A Longitudinal Investigation of Inflammatory Markers in Colorectal Cancer Patients Perioperatively Demonstrates Benefit in Serial Remeasurement
To characterize the longitudinal course of the systemic inflammatory response (SIR) throughout the perioperative period. To investigate whether postoperative changes in the neutrophil-to-lymphocyte ratio (NLR) or lymphocyte-to-monocyte ratio (LMR) when compared with preoperative levels (‘conversion’) are associated with survival differences in colorectal cancer patients undergoing resection.Background:
Recent evidence suggests that preoperative measurements of markers of the SIR including the NLR and LMR are prognostic. However, a few data exist evaluating longitudinal changes in the SIR especially in regards to their association with surgical interventions, optimal timing of assessment, and their effect on patient survival.Methods:
Data from 6 hospitals from January 1998 to December 2012 were retrospectively collected. We examined 2280 patients with complete data. For the subgroup analysis investigating conversion, we examined 587 patients with full preoperative and postoperative data from 21 to 56 days postoperative.
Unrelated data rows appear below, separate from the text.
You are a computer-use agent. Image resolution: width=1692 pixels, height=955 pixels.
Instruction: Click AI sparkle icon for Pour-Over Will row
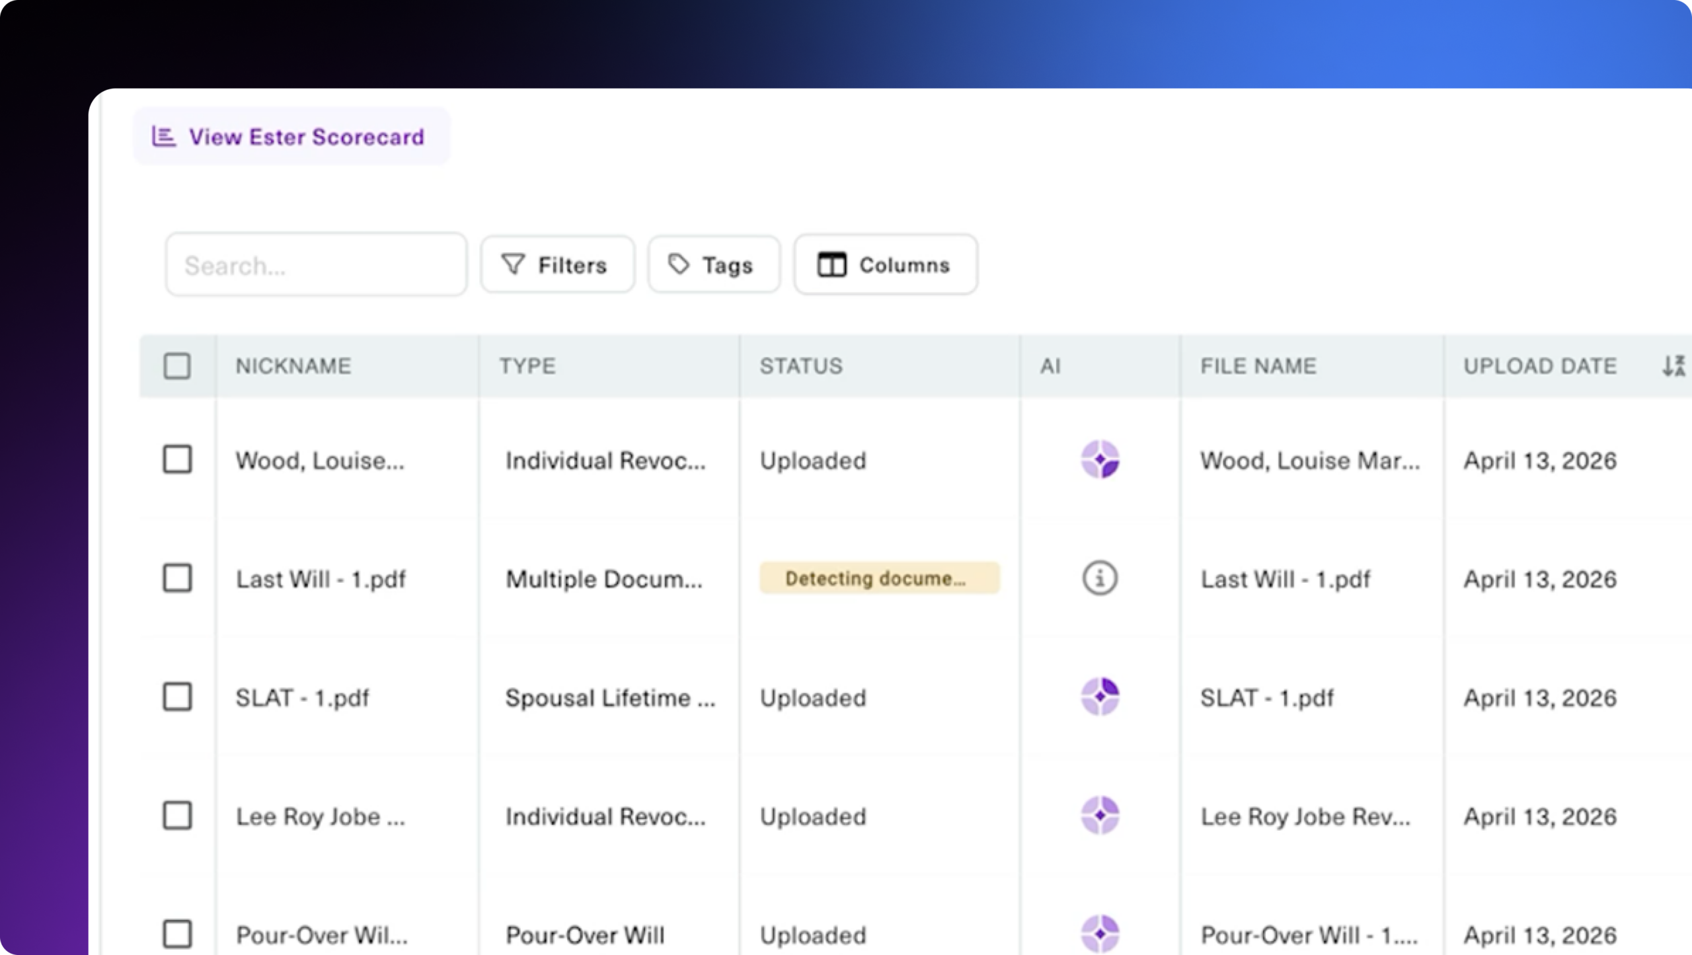pyautogui.click(x=1100, y=933)
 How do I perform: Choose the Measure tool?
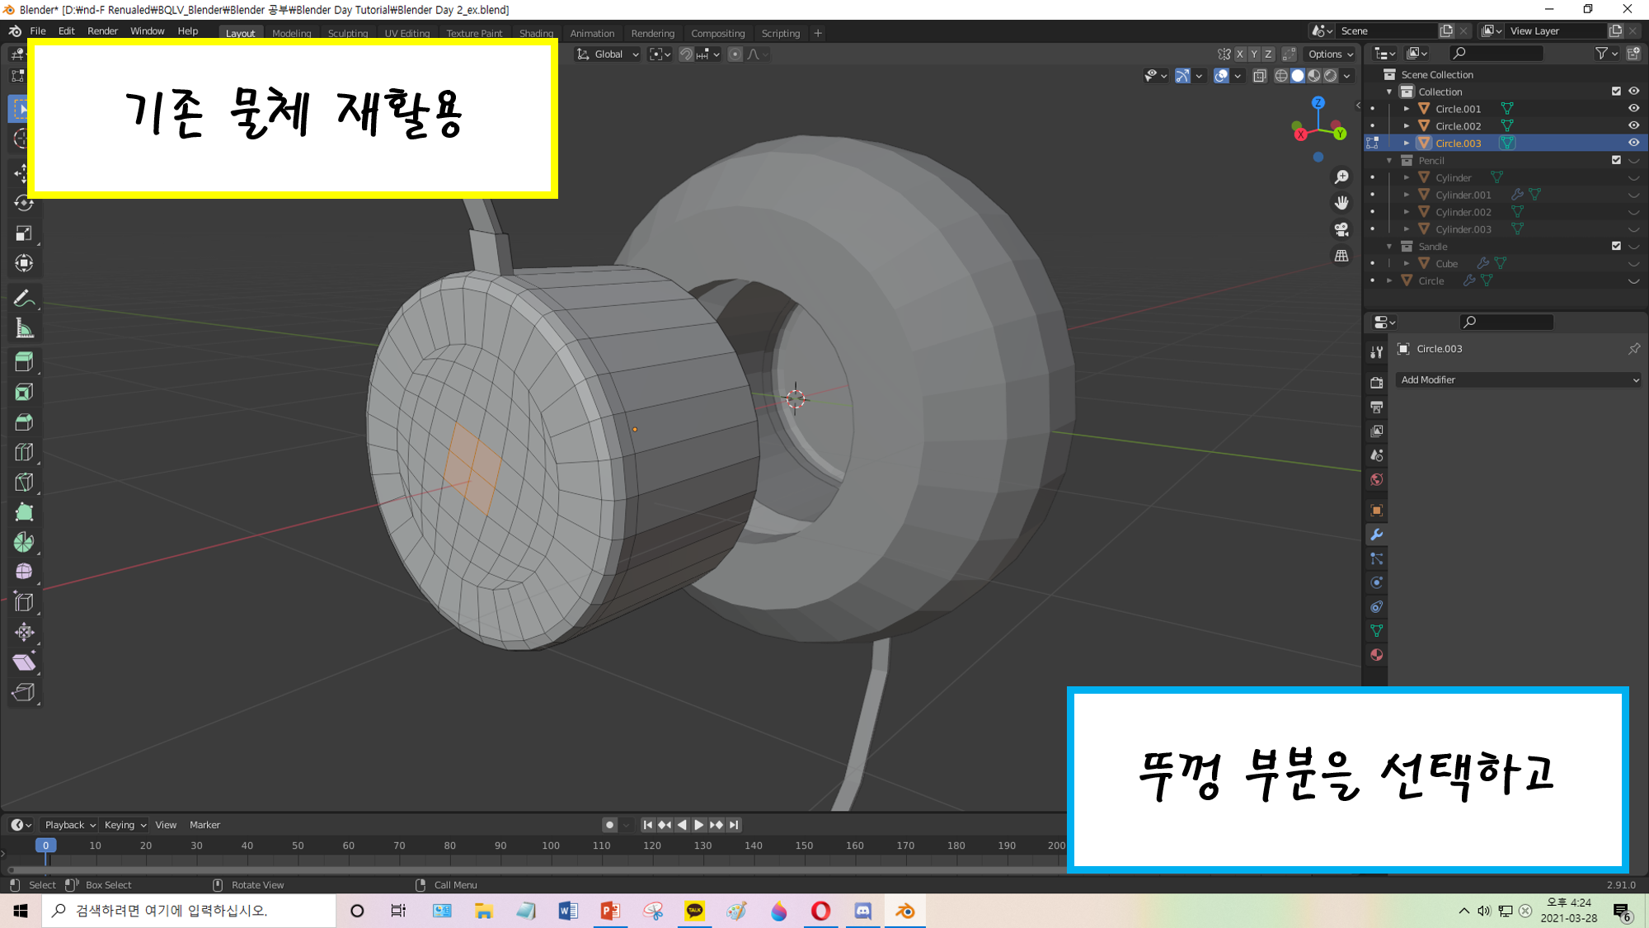click(x=24, y=329)
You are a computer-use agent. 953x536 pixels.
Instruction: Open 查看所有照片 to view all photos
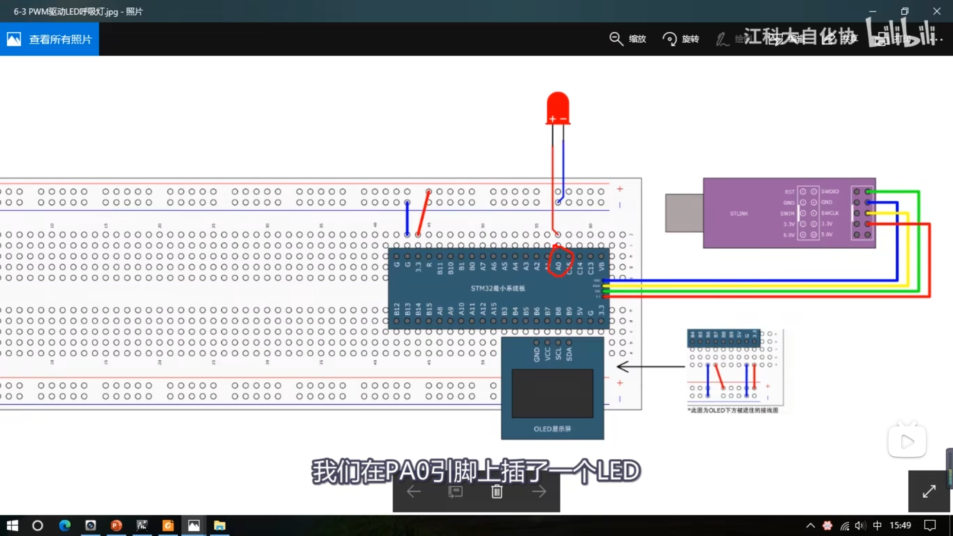coord(50,39)
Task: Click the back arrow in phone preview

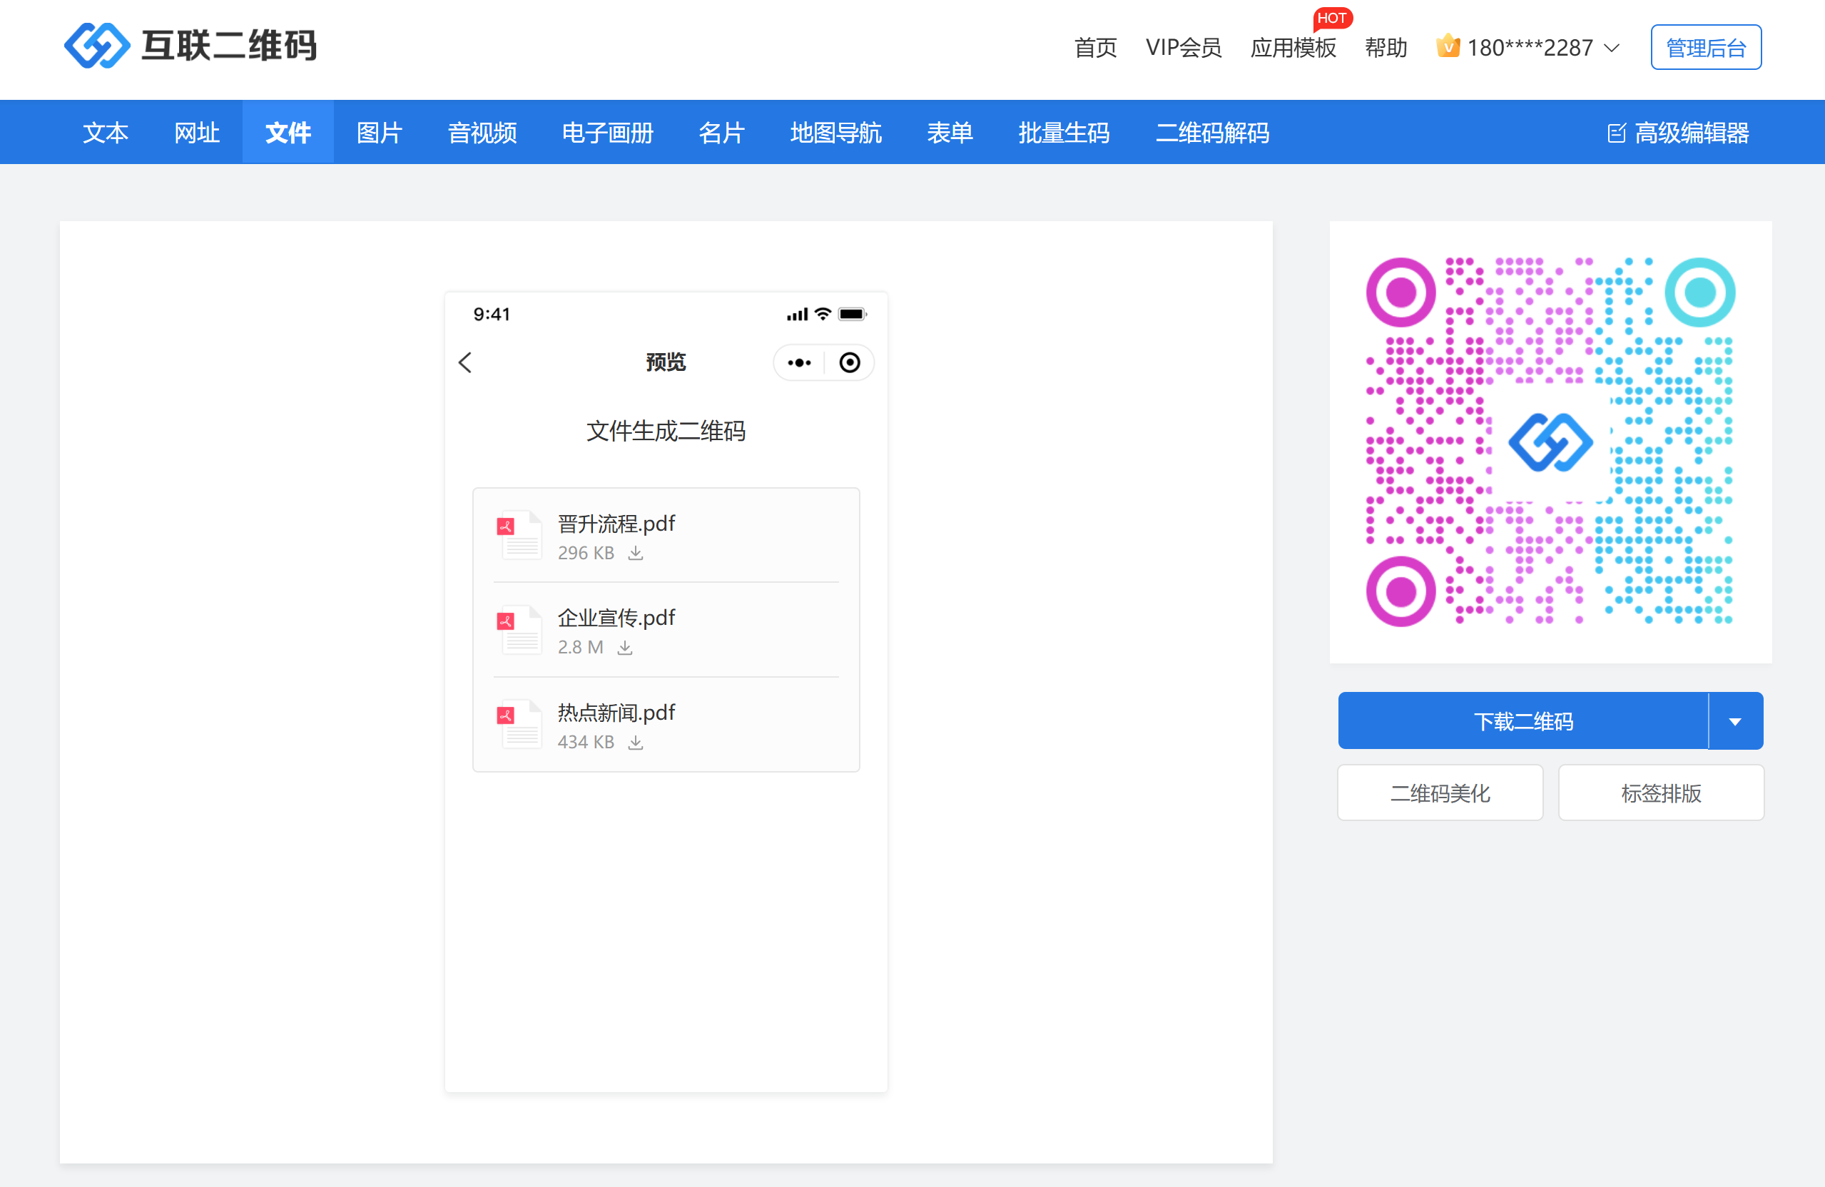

Patients were stratified into 4 groups for analysis of conversion in a multivariate Cox-regression model.Results:
A longitudinal profile for the perioperative NLR and LMR was clearly characterized identifying an optimal period of remeasurement at 21 to 56 days postoperation. In multivariate analysis both NLR change group (P < 0.001) and LMR change group (P < 0.001) were independently associated with overall survival. For both biomarkers, patients with both a low preoperative and postoperative inflammatory state had the best survival. A change from the preoperative to postoperative inflammatory state was associated with a survival difference.Conclusions:
This study characterizes the perioperative SIR profile and provides evidence for the remeasurement of SIR biomarkers postoperatively at 21 to 56 days for further prognostication.